Input for this task:
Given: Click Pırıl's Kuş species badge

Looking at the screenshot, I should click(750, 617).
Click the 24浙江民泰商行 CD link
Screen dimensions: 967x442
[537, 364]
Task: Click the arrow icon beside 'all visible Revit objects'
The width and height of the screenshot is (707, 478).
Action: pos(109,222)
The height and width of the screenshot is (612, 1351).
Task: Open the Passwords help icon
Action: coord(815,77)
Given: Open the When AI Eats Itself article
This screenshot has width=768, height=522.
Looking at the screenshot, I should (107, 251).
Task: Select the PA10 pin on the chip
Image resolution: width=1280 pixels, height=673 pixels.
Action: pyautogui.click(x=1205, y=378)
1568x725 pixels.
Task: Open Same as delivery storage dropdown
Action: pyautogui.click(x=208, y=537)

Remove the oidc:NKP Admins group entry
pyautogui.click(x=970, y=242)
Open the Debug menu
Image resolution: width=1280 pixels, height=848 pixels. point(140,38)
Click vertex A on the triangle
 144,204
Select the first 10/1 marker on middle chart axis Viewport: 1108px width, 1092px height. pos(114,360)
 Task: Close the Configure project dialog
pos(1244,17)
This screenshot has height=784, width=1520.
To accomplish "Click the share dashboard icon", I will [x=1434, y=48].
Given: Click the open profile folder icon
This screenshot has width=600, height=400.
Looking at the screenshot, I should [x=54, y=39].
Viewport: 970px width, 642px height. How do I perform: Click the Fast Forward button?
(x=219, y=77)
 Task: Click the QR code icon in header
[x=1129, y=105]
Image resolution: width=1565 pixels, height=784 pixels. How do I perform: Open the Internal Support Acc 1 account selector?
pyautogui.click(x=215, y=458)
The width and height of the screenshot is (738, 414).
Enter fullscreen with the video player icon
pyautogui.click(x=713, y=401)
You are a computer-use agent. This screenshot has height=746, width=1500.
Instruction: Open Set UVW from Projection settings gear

Instructions for the task: Everything above from the line containing "Remove the oidc:NKP Admins group entry" through the line containing "This screenshot has height=784, width=1520." must be copied exactly. Nothing outside that range belongs in the answer.

Output for this exercise:
Remove the oidc:NKP Admins group entry
pyautogui.click(x=970, y=242)
Open the Debug menu
Image resolution: width=1280 pixels, height=848 pixels. point(140,38)
Click vertex A on the triangle
 144,204
Select the first 10/1 marker on middle chart axis Viewport: 1108px width, 1092px height. pos(114,360)
 Task: Close the Configure project dialog
pos(1244,17)
This screenshot has height=784, width=1520.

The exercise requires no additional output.